Charlie first took up photography while studying Korean and Japanese at Oxford University as a way to scratch his creative itch, and began to take it seriously when his UK visa ran out and he was forced to return to his parents’ place in Chicago. Not setting out with any grand ideas or intentions for a project, Charlie and his mum Kathleen began playing around together, photographing her in wigs or with experimental makeup – whatever took their fancy. And so ensued a collaboration which continues today. “It was really an impulse,” he said.
The point of Charlie’s talk, however, was about what can be taken from this decade-long working partnership. Firstly, it’s about how the camera can impact upon a relationship. “In the act of photographing her, there was something very destabilising,” he remarked. “I started to see different aspects of, not only her, but also our relationship and our dynamic.” In turn, this opened up myriad questions about representation within photography, with him astutely adding “as a commercial photographer, I was given a certain authority to describe value or as desire.” So he began playing with subverting these ideas, or as Charlie calls them “boxes”. What can you put into the box of fashion photography before it stops being fashion photography, for example? “As I started to rub up these ideas of category or convention, I started to think about other mechanisms... and images in general,” he continued. Ultimately, the book questions authority and the ethics of photography – but not in damning way, it’s simply exploring. And that is the point of Mom, it is a place for the complexities and contradictions of photography to play out and exist all at once, to ask all the “juicy, squishy questions” but not necessarily to answer them.
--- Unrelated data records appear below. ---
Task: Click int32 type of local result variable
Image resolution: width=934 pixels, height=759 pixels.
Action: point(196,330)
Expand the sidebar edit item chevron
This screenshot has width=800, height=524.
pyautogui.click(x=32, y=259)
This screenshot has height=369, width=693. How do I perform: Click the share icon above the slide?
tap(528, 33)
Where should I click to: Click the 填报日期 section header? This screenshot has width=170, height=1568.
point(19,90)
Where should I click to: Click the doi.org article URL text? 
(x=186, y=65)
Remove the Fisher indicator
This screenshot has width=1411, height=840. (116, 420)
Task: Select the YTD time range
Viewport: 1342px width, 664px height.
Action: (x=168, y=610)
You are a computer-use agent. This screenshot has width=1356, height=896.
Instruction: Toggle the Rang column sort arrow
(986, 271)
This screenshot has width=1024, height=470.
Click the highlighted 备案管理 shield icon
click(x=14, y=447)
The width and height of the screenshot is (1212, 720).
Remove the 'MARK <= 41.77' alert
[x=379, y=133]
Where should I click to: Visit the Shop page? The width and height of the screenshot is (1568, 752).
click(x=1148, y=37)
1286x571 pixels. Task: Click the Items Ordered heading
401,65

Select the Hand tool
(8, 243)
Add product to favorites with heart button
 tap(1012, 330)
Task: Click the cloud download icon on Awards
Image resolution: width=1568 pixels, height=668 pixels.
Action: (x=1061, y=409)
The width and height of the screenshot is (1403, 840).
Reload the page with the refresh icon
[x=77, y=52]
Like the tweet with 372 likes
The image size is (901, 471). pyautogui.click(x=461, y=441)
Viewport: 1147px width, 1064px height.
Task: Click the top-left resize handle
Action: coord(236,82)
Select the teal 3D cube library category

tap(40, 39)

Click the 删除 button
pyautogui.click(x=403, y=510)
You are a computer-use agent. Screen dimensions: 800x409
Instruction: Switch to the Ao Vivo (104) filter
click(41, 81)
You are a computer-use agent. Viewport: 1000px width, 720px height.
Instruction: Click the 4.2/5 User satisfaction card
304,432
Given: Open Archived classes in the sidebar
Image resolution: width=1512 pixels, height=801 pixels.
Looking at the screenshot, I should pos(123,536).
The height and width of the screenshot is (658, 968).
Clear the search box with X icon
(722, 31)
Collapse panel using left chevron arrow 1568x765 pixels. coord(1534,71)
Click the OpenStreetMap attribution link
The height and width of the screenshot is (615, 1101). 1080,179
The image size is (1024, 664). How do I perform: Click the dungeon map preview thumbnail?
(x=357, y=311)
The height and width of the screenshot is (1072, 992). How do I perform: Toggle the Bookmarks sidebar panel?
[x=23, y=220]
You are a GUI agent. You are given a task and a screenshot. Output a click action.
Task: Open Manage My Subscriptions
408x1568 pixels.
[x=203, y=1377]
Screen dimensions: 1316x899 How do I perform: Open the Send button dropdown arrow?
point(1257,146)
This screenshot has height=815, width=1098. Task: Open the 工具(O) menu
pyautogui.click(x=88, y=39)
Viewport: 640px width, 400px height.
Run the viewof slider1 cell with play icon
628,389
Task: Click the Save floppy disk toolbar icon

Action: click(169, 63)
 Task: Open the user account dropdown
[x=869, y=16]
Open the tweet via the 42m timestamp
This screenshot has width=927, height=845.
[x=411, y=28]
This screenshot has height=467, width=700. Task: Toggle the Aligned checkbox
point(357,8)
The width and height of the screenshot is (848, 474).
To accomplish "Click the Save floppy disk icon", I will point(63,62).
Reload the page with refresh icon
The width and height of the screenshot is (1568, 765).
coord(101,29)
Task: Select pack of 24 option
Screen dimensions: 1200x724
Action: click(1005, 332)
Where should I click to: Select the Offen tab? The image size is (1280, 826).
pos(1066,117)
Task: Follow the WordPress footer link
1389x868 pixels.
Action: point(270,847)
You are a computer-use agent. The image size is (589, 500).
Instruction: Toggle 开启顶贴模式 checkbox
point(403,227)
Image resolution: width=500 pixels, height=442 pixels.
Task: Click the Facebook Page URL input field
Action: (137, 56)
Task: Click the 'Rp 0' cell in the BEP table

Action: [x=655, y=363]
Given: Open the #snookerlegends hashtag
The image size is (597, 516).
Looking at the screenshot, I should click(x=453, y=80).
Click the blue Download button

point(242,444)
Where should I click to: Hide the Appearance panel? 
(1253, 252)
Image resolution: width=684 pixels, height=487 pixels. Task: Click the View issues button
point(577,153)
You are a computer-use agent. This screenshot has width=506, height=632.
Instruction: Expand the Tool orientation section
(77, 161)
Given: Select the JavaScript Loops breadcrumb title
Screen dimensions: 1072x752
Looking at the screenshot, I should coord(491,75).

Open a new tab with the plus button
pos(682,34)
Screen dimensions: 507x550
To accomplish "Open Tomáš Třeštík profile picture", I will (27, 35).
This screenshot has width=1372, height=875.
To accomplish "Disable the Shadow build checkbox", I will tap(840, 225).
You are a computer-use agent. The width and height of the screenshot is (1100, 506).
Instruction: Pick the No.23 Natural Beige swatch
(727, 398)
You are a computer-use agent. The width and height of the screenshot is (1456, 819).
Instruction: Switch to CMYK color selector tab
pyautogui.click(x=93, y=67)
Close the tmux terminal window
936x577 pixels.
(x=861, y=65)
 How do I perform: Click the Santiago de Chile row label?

We’ll be posting an interview with Charlie and Kathleen in the coming weeks so keep an eye out to find out more about this fascinating collaboration.
Just make work, don’t think about it
Last but by no means least was David Shrigley, an artist we’re sure you’ve heard of and who delivered a talk full of the same wry wit and sarcasm that his iconic black and white works do. He began, to the absolute delight of everyone watching along (evidenced in the chat) by pointing out that he was now in his studio in Brighton, having travelled there from his home in Devon as he’d just found out it’s fine to do whatever you like during lockdown… Jokes aside though, David explained that this period hasn’t been too challenging for him as “being isolated in my house is something I embrace, as it’s sort of what I do anyway. I guess I’ve been working on drawings at home for the past 30 years.”
What we really took away from David’s talk was the fact that he creates 10-15 drawings every day and, for the most part, he will only ever execute an idea once. Although there was an instance recently where Parcel Force lost a package meaning he did have to do those drawings again – if you’re reading this Parcel Force, David remarked that he really would like those back… The prime time for him to create these ideas, as it turns out, is between 6 and 9 PM (right after he’s had his dinner) and so “don’t go to a talk of mine before 6 PM or it wont be any good,” he added dryly. Luckily, we hit the sweet spot bang on.
Speaking to probably the majority of us watching, David also weighed in on how to deal with anxiety, particularly in relation to the work you create. His solution, he told us is to “get on with it!” The only way to conquer that fear is to just keep making stuff, whatever that may be: “The artwork doesn’t make itself, you make it, so just get on with it.”